This is a great discussion thread. A few points from my side.

I agree that service discovery and load balancing for performance or HA are
two different topics. The former can help with the latter though. Trying to
solve service discovery with proxies is ok at times but a) does not
eliminate the naming issue (you still need a naming scheme) and b) can get
quite difficult to manage after a certain scale, especially if multiple
cluster managers or other tools are involved.

*About DNS and interoperability.* A great advantage of using DNS is that
there are some mechanisms for interoperability to begin with. If needed,
different tools can be responsible for different zones and zone delegation
will do the right thing. We still need a sane scheme of naming tasks and
services though. But that cannot be enforced by the tools developer anyway.
The user/customer needs to select what the names are (e.g.,
search.mycompany.com, search.local, search.QA.eastcoast.mycompany.com, or
search.node12.rack9.row4.datacenter1.mycompany.com) and make sure that the
scheme is reasonable. Keep this in mind, no matter what the DNS tool(s)
involved, the user must select and remember a naming scheme.

*About Mesos-DNS.* The whole motivation for Mesos-DNS was interoperability
within Mesos clusters. A single cluster may run Marathon, Singularity,
Aurora, K8S, Cassandra, Spark, Myriad, Jenkins, ... and a tone of other
frameworks. We cannot rely on a single one of them for service discovery
and we need to allow tasks launched by different frameworks to find each
other. The Mesos master is the one place that we have the state of all
tasks in a Mesos cluster, so it is reasonable to draw that state and turn
it into DNS records. Right now, Mesos DNS can be the primary DNS server in
the cluster or you can delegate a zone to it. Nevertheless, we could also
make Mesos-DNS just generate records to dynamically update another server
(e.g. Bind).
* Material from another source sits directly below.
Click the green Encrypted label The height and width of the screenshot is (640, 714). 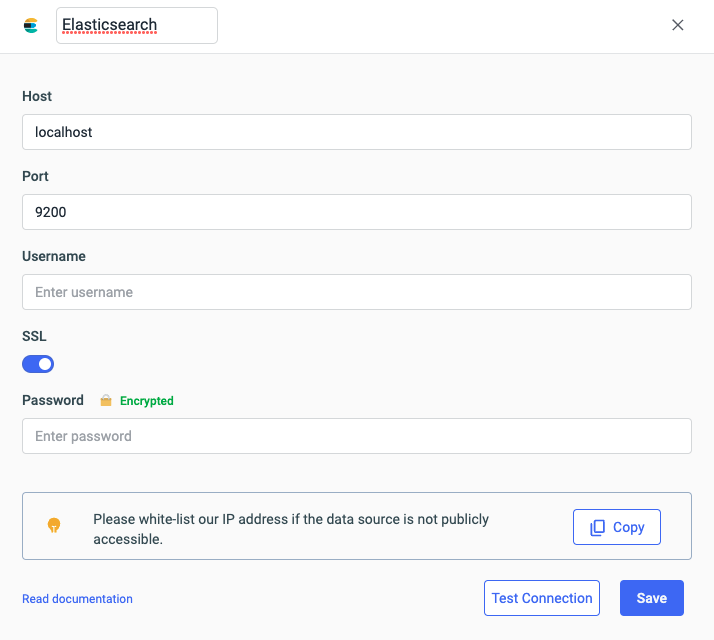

We did not do this so far because cluster have very different
setups in term of the current DNS servers and dynamic update are not always
possible due to their security/organizations setup. I honestly cannot see
how "there can be only one" in this topic.
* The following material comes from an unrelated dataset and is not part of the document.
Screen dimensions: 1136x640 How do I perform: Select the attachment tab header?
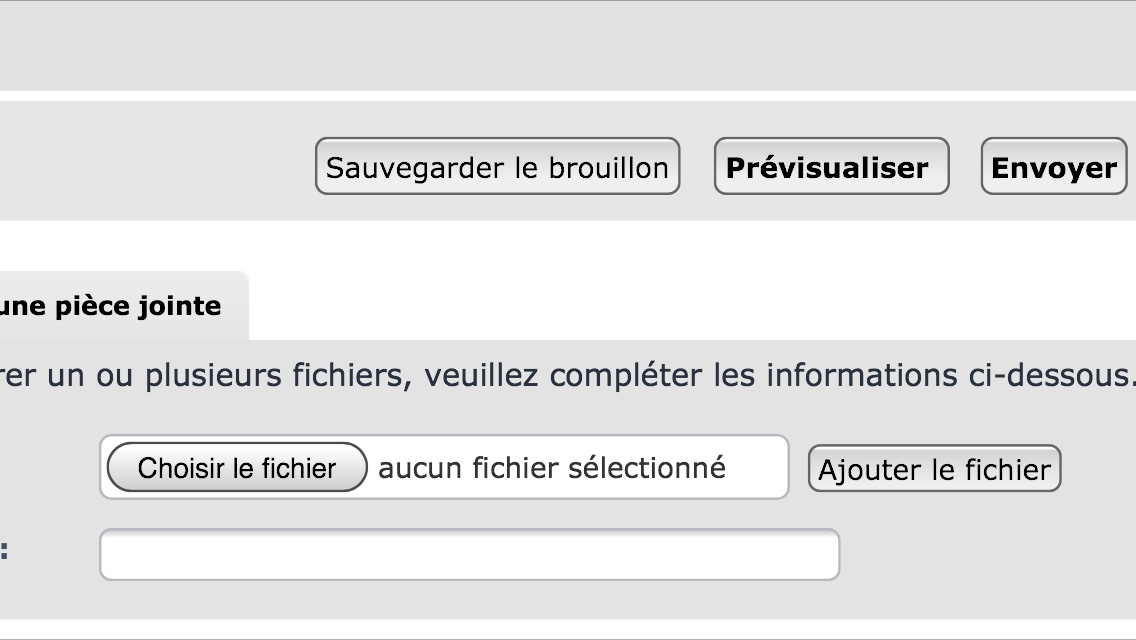pos(112,305)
A few things on the roadmap for Mesos-DNS, some of the explained in
http://goo.gl/okMKAr
- an HTTP interface for SRV & port information (see http brach for a simple
start)
- a much more flexible naming scheme based on the service discovery info in
Mesos 0.22 (see the link above)
- switch from a pull mode to a push mode for the Master state (a
scalability issue0
- allow for plugins (see Jame's proposal for a K8S for Mesos-DNS).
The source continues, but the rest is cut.